For convenience with interactive work, each subprocess 'name' should be accessible as proc.subprocess.name as well as the regular way through the subprocess dictionary proc.subprocess['name']. Note that proc is an instance of the Process class here.

Example:
import climlab
model = climlab.EBM()

# quick access
longwave_subp = model.subprocess.LW

# regular path
longwave_subp = model.subprocess['LW']

climlab will remain (as much as possible) agnostic about the data formats. Variables within the dictionaries will behave as numpy.ndarray objects.

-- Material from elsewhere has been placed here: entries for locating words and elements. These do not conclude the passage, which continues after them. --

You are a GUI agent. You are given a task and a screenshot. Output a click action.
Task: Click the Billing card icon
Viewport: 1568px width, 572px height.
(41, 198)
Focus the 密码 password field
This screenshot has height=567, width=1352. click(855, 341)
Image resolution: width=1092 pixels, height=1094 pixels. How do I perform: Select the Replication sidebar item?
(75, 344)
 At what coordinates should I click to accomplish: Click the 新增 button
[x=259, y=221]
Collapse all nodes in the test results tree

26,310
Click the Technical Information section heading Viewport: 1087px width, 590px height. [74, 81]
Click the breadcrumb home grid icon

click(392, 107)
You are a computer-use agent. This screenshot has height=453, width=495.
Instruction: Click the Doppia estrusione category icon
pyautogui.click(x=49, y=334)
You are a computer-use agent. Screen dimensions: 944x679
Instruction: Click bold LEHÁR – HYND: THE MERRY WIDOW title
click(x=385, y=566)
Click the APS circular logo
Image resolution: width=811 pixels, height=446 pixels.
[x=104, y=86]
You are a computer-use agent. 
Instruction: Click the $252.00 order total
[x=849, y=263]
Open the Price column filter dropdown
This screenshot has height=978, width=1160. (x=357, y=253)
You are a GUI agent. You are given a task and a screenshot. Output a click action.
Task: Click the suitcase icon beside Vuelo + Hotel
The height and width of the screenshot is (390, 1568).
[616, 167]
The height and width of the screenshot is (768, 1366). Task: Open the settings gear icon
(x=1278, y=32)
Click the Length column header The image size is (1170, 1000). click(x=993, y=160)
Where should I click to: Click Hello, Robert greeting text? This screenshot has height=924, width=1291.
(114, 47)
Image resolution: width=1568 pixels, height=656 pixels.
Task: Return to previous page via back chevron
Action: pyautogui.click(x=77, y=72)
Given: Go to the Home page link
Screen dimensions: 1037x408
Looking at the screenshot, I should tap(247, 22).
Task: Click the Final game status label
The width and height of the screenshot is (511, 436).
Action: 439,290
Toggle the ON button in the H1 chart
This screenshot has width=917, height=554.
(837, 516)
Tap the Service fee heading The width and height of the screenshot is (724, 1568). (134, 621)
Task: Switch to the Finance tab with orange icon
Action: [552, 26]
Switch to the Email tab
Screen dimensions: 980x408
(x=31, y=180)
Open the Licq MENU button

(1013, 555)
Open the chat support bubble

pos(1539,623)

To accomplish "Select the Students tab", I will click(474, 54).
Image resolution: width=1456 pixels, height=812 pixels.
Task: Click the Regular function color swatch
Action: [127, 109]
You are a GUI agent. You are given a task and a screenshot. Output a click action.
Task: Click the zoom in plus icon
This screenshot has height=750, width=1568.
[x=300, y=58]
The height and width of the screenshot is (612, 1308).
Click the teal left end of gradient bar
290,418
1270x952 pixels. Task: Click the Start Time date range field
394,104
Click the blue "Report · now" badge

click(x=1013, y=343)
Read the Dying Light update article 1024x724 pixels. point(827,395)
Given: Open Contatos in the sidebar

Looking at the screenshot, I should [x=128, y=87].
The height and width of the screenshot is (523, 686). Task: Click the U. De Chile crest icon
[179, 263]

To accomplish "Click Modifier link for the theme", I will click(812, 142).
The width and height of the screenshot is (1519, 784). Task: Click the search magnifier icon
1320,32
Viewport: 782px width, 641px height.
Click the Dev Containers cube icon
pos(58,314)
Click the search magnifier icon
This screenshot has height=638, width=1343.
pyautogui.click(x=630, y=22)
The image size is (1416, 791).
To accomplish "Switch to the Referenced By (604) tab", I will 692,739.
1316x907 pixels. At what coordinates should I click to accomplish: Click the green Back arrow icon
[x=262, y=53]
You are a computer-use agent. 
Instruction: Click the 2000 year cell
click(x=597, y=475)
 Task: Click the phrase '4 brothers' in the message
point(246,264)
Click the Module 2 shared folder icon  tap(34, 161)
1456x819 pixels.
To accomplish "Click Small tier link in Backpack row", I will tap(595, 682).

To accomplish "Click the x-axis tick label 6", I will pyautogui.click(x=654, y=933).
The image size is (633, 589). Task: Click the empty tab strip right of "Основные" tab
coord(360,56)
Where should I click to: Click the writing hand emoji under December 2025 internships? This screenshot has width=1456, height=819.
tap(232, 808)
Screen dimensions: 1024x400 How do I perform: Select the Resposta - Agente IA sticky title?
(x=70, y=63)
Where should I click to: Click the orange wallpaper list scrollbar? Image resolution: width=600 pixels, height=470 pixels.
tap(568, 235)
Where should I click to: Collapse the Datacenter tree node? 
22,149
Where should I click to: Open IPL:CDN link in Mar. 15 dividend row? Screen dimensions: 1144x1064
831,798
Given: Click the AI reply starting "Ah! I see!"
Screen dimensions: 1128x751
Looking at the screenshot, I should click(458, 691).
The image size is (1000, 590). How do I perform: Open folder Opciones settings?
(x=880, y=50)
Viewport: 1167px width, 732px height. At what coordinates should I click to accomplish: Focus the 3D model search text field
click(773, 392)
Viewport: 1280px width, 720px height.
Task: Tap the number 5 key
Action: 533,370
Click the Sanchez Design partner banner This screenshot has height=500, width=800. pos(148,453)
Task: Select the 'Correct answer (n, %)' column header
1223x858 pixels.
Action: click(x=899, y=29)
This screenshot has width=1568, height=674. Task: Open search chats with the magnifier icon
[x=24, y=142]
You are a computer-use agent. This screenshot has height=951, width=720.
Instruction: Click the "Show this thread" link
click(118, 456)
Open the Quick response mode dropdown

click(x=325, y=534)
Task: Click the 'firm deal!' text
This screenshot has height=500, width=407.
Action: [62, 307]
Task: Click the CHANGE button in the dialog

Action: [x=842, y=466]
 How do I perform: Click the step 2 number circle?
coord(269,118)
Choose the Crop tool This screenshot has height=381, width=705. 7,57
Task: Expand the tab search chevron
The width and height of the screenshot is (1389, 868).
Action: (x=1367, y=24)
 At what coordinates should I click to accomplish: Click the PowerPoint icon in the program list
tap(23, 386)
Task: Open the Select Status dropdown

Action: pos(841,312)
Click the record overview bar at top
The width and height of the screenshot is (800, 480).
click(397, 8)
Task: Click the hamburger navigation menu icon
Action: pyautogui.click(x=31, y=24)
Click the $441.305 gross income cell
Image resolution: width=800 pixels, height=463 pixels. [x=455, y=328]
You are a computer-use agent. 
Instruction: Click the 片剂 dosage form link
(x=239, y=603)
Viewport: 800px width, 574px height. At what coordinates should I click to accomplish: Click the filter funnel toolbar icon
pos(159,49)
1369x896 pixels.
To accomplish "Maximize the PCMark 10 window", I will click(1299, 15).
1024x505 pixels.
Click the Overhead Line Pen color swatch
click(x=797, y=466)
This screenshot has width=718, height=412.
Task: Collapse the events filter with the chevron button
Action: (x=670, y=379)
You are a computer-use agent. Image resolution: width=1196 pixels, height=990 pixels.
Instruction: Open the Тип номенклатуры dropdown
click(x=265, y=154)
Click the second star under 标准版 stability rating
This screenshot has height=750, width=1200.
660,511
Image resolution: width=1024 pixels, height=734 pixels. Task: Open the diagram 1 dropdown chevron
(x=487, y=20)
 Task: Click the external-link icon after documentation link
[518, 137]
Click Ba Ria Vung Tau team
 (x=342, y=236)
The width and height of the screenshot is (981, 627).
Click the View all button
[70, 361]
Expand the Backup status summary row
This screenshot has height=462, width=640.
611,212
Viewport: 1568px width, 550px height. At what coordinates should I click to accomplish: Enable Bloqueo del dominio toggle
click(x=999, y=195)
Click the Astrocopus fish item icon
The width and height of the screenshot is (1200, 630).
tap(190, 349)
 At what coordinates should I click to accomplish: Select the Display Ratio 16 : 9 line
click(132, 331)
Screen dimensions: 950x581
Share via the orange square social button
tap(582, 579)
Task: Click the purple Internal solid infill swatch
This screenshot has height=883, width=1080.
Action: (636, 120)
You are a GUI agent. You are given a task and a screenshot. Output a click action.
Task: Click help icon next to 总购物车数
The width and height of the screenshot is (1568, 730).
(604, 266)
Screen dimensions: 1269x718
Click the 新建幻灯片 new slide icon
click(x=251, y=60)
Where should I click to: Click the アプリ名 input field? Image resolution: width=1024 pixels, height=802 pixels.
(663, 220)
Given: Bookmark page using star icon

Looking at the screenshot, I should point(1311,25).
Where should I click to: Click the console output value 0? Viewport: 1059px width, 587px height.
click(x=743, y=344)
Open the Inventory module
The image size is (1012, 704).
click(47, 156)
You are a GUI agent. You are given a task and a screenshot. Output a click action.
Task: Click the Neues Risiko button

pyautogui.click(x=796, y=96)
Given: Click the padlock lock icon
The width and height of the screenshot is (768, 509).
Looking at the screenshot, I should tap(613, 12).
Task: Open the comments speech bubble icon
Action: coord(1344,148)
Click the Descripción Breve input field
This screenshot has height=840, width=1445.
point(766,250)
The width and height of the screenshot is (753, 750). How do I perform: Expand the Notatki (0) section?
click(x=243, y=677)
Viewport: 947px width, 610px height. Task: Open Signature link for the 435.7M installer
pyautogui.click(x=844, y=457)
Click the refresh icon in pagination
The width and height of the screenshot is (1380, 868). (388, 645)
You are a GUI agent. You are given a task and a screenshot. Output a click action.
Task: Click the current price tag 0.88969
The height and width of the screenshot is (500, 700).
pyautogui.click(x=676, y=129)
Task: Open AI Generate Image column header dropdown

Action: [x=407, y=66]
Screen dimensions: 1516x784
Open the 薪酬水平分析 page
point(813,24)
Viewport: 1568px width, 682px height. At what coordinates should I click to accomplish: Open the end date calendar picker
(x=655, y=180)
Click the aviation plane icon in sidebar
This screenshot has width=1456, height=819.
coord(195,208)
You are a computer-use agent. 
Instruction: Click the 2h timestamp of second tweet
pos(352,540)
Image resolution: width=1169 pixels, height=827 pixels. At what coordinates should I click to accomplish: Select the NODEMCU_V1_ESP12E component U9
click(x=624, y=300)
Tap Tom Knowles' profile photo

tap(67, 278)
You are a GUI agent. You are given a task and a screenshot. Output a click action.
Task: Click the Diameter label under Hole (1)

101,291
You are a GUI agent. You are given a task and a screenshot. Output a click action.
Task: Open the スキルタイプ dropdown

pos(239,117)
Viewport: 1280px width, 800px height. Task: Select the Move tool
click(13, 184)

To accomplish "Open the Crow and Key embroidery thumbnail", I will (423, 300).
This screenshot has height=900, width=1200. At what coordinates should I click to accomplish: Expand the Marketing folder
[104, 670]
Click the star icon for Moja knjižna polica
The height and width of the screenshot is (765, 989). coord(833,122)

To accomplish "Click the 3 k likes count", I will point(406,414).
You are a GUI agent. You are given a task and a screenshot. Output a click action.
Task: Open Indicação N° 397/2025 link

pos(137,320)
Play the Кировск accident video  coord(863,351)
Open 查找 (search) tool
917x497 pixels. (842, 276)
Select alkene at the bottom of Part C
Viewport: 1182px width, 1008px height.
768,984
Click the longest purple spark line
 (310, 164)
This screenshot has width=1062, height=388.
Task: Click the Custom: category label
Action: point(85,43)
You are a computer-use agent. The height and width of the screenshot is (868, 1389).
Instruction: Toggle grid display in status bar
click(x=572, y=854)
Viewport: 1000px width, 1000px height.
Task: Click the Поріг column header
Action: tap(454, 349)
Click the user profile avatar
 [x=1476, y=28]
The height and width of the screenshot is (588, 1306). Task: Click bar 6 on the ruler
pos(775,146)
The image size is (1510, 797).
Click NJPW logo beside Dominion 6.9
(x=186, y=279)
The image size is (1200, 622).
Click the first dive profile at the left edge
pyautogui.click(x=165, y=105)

Grid information and other domain details are accessible as attributes of each process. These attributes are lat, lat_bounds, lon, lon_bounds, lev, lev_bounds, depth and depth_bounds.

Example:

the latitude points of a process object that is describing an EBM model

import climlab
model = climlab.EBM()

# quick access
lat_points = model.lat

# regular path
lat_points = model.domains['Ts'].axes['lat'].points

Shortcuts like proc.lat will work where these are unambiguous, which means there is only a single axis of that type in the process.

Many variables will be accessible as process attributes proc.name. This restricts to unique field names in the above dictionaries.

Warning

There may be other dictionaries that do have name conflicts: e.g. dictionary of tendencies proc.tendencies, with same keys as proc.state.

These will not be accessible as proc.name, but will be accessible as proc.dict_name.name (as well as regular dictionary interface proc.dict_name['name']).